Трижды я шла под венец, и всякий раз стремилась быть безупречной женой — а теперь боюсь остаться одна на склоне лет.
Три раза я верила в любовь, отдавала себя без остатка — терпеливая, самоотверженная, готовая на всё ради семьи. Но мир отвечал мне разочарованием, и теперь страх шепчет: а что, если старость встретит меня в тишине пустой квартиры?
Первый муж, Вадим, ушёл, бросив сквозь зубы: «Ты зануда». Заботливая, верная, дети, борщи по бабушкиному рецепту — всё стало ему в тягость. «Ты, как серый октябрь», — сказал он, закатывая глаза. А я думала, что счастье — это домашний уют, крепкие стены, общее гнездо. Но он распахнул дверь и растворился, оставив меня с двумя малышами и ощущением, будто жизнь переломали пополам.
Второй, Артём, появился, когда я уже не верила в перемены. Я стала тише, мудрее, научилась глотать: «Пусть будет, как он хочет». Но судьба снова подшутила: денег не хватало, работа высасывала силы, а потом я слегла с воспалением. Не смертельно, но достаточно, чтобы понять — он смотрел на меня, как на сломанный утюг. Не кричал, не бил посуду — просто взял и ушёл к той, что «не ноет». Трое детей, больная жена — зачем ему этот багаж? Исчез, будто его и не было.
Третий, Николай, стал последней каплей. Мы встретились в глухом городке под Пермью — он был тенью, человеком без будущего. Я тащила его, как лошадь возит поклады, отдавала половину зарплаты, верила в его мечты. Он же не сделал для меня ничего — ни цветка, ни тёплого слова. Но я твердила: «Мужчина — голова, надо терпеть». А потом он окинул меня ледяным взглядом и выдал: «Ты опустилась. Морщины, халат — на тебя смотреть противно».

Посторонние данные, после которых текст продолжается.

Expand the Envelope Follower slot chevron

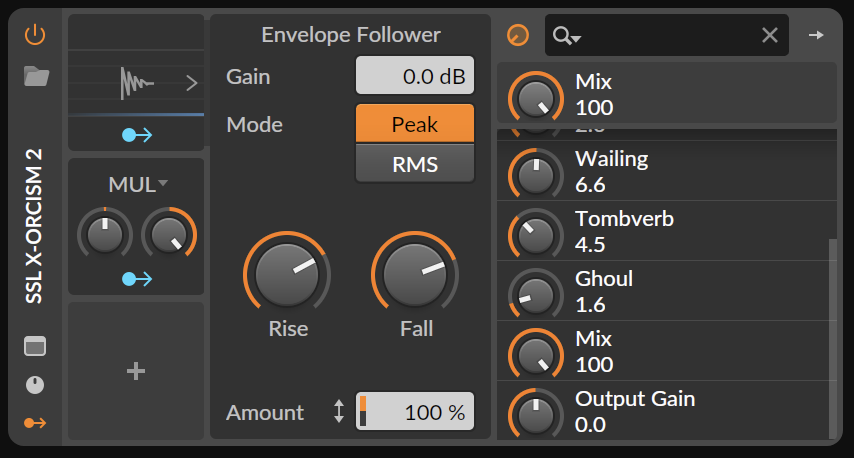pos(192,84)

Ему всего на три года меньше, но он воображает себя юным богом, а меня — выцветшей тряпкой. Это тот, кого я кормила, одевала, вытаскивала из ямы! Гнев вскипел во мне, как самовар. Я перестала давать деньги — и он тут же зашипел: «Жадина! Ты мне должна!» Его слова резали, но прозрение пришло: зачем мне тот, кто видит во мне лишь кошелёк?
Вот и стою я на пороге своих сорока пяти — с пустыми руками и сердцем, изъеденным трещинами. Столько лет вкладывала душу, а получила — пепел. Страх шевелится под рёбрами: кто возьмёт старую, никому не нужную? Или я ещё что-то стою? Мысли кружат, как вьюга над кладбищем, а ответа нет. Три попытки, три провала — и теперь ночью я прислушиваюсь: не стучит ли одиночество в мою дверь? Неужели это конец? Неужели я так и умру, глядя в окно, как другие живут?